── Extrait ──
Je souhaiterais mentionner simplement l’IET. Il est intéressant de noter que chacun admet que nous n’en faisons pas assez en Europe en termes d’innovation et qu’il n’existe pas suffisamment de liens entre les universités et les centres de recherche et le monde de l’économie, les entreprises et les projets concrets. Mais dès qu’une idée est émise pour transformer la situation, la résistance est immédiate. C’est prodigieux! Tout le monde clame alors: «Mais nous avons d’excellentes universités!» - naturellement nous avons d’excellentes universités! Mais si nous avons d’excellentes universités, pourquoi restons-nous à l’arrière-plan des Américains et d’autres acteurs? Il y a un problème. Nous ne pouvons opter pour le statu quo. Nous ne pouvons nous endormir dans la routine.
Je sais que nous avons d’excellentes universités. Les universités ont été créées en Europe. Elles sont une invention européenne, mais nous ne mettons pas pleinement à profit les avantages ou le potentiel de notre dimension européenne. Soyons honnêtes: certaines de nos universités sont encore extrêmement corporatistes, extrêmement fermées. Il nous faut une dimension européenne. Même les plus grands États membres n’ont pas la dimension requise pour promouvoir la culture mondiale qui nous est aujourd’hui indispensable afin d’affronter les enjeux du XXIe siècle. L’idée repose par conséquent sur un réseau. Elle n’implique aucune institution bureaucratique démesurée; elle s’appuie sur un réseau, en misant sur les principes de l’excellence, sur ce que font toutes les excellentes universités et tous les excellents centres de recherche, mais dans l’optique d’associer les entreprises à la recherche de façon à ce que nous puissions encourager l’innovation.
À la Commission, j’ai rencontré les dirigeants des entreprises européennes les plus importantes, qui sont à la pointe de la recherche dans le monde. J’ai recueilli un franc soutien pour cette idée et je pourrais nommer certaines de ces entreprises. Deux de ces dirigeants de l’économie européenne sont originaires des États-Unis, et ils m’ont confié lors de notre entretien que leur principal choc lorsqu’ils sont arrivés en Europe a été de découvrir que, à la différence des États-Unis où il existe des institutions américaines pour l’Amérique tout entière, nous ne sommes pas dotés en Europe d’une telle architecture. Nous accomplissons seulement nos premiers pas aujourd’hui avec le Conseil européen de la recherche. Ainsi, nous possédons de fantastiques institutions de promotion de la recherche en Allemagne, au Royaume-Uni, en France et en Suède. Nous possédons de fantastiques atouts, mais une dimension européenne nous fait défaut. Une mission européenne nous fait défaut pour leur procurer les outils concrets qu’elles requièrent afin de rivaliser avec l’élite. C’est pourquoi je considère que cette idée est formidable. J’espère qu’elle sera soutenue non seulement sur un plan général, mais également lorsque nous présenterons des propositions concrètes. J’espère en conséquence bénéficier de votre soutien la semaine prochaine lorsque nous soumettrons une proposition concrète sur l’IET, et j’espère bénéficier de votre soutien en janvier lorsque nous soumettrons un projet sur l’énergie empreint d’une réelle ambition.
───
── Données enregistrées ──
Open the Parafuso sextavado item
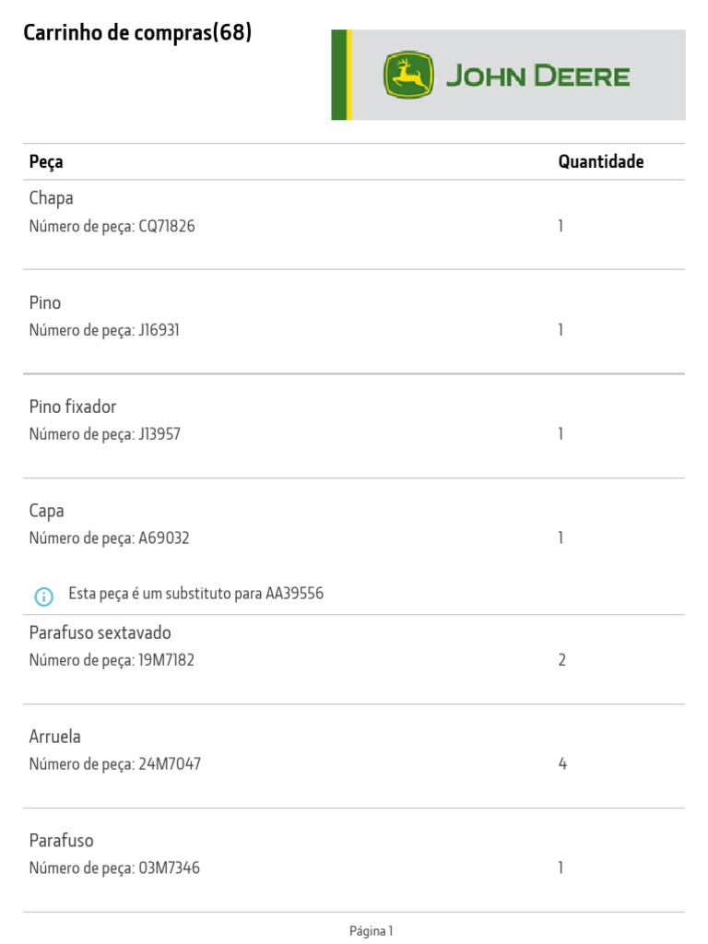 100,633
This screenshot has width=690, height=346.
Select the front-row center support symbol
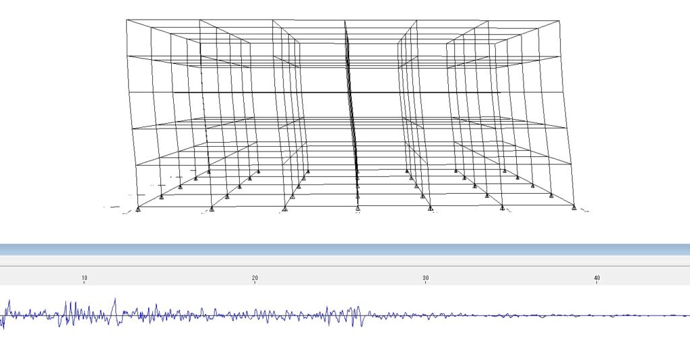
───
Objectif: Rédigez la suite de l'intervention sur l'IET en reprenant juste après sa dernière phrase.

Résultat final:
Ma dernière remarque porte sur la cohérence. Le meilleur moyen de négocier avec la Russie est d’adopter une position cohérente et unitaire. Si nous souhaitons être crédibles dans nos discussions avec la Russie ou avec d’autres partenaires, nous devons leur montrer que nous sommes nous-mêmes en mesure d’appliquer une politique cohérente. Nous ne pouvons mener une discussion sérieuse avec eux sur l’énergie si nous cumulons 25 politiques énergétiques différentes. La chose ne serait pas crédible, soyons réalistes.
La première mesure à prendre, si nous souhaitons donner une image crédible au monde extérieur, consiste à balayer devant notre propre porte et à définir une approche conjointe réelle sur l’énergie. La même remarque s’applique bien entendu à d’autres domaines. J’approuve toutefois fortement que la lutte contre le changement climatique constitue une facette essentielle de notre politique énergétique et nous devons rappeler que l’Union européenne est un pilier incontournable sur ce terrain. Nous occupons même la tête du classement mondial. Je peux vous assurer que, lorsque nous évoquons cette question avec nos amis américains, avec nos partenaires russes, avec les Chinois ou avec les Indiens, nous plaçons systématiquement la problématique au premier plan de nos négociations. Il est important de faire ce que nous pouvons, mais également d’impliquer les autres dans ces efforts. Tous ces sujets - de l’innovation à l’immigration en passant par l’énergie et la lutte contre le changement climatique - font toutefois apparaître un plaidoyer puissant pour l’Europe. À l’ère de la mondialisation, même les plus grands États membres n’ont pas les moyens de relever ces défis. Si vous aspirez à une Europe puissante, nous progressons donc dans la bonne direction. Une Europe puissante n’est pas bureaucratique, mais elle a une approche commune à l’égard de ces matières.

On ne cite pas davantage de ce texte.